This story was adapted from “There She Was: The Secret History of Miss America” by Amy Argetsinger, published by One Signal Publishers/Atria Books, an imprint of Simon & Schuster Inc.

The legend of Margaret Gorman, the first Miss America, started to be written the day she learned she was bound for Atlantic City.

As the story goes, a Washington Herald reporter went to the Gorman family’s Georgetown home in August 1921 to announce that Margaret had been selected as D.C.’s emissary to the first-ever “Inter-City Beauty Contest.” But he couldn’t find her at home: Margaret — this “practically perfect” 16-year-old with a “wreath of natural golden hair” and eyes “of a rare deep blue” — was out in the yard, shooting marbles in the dirt with the neighborhood kids.

“Above all,” the Herald rhapsodized, “she is modest and unassuming.”

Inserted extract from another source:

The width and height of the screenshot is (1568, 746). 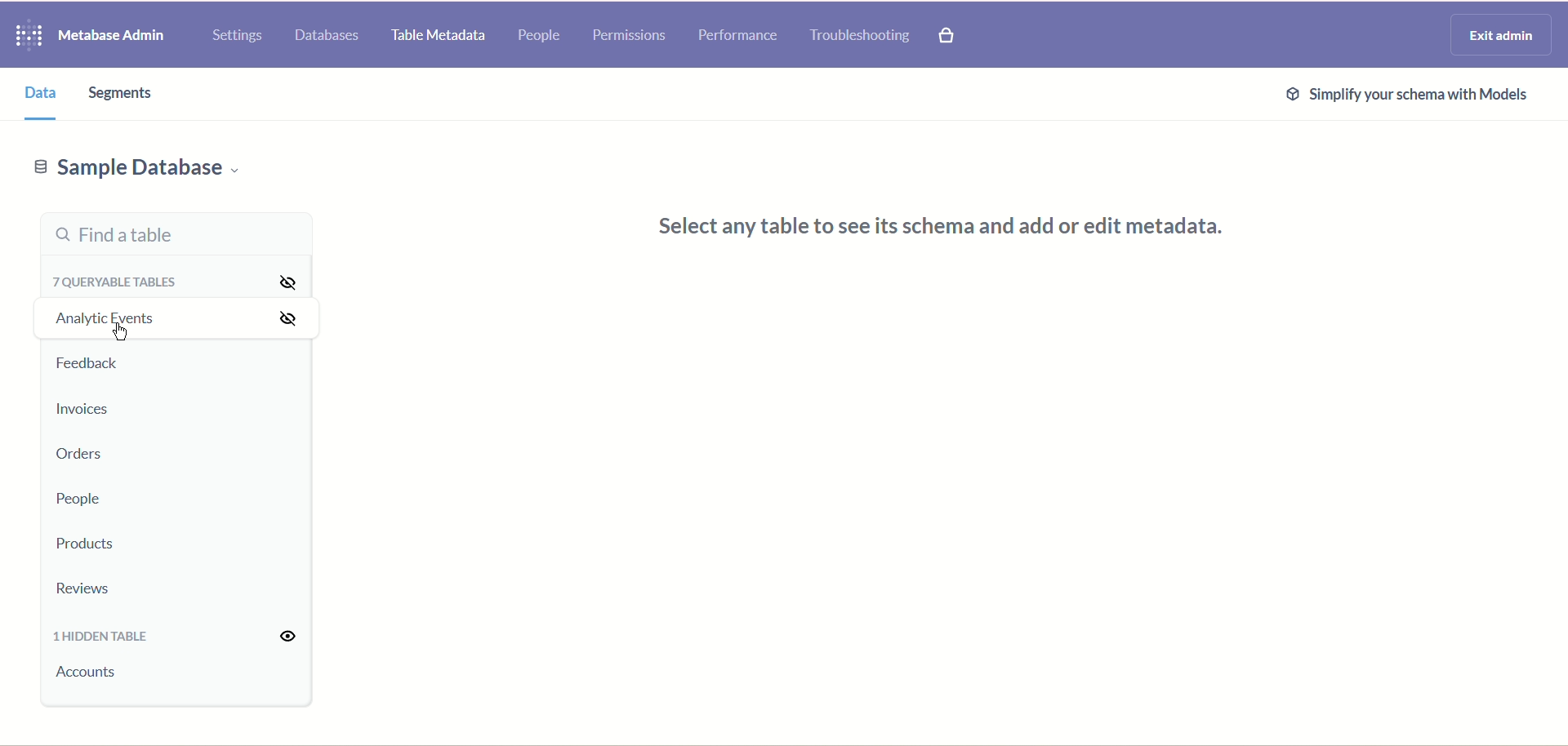 What do you see at coordinates (88, 545) in the screenshot?
I see `products` at bounding box center [88, 545].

“Modest” was a funny way to describe a teenager confident enough of her charms to enter several beauty contests that summer. (Weeks earlier, she had been judged the most beautiful girl in town by the rival Washington Post in a separate citywide photo contest.) But it captured something about Margaret’s appeal — and in turn, so much about the impossible ideals upheld by this fledgling pageant not yet known as Miss America, where for the next century young women would try to prove themselves the loveliest, the sweetest, the most talented … yet also the most natural, the most down-to-earth, the most themselves. Where it would become imperative not to seem to try so hard — even though, obviously, they were.

Miss America is celebrating its 100th anniversary as a shadow of its former self, plagued by infighting, litigation, a damaging email scandal and slow-burning financial challenges.

A praised but polarizing decision to jettison its famed swimsuit competition in 2018 triggered an identity contest for the pageant, while doing nothing to stem a long exodus of sponsors and viewers. The number of women who enter the pipeline of state and local pageants in hopes of winning the national crown has plummeted over a generation.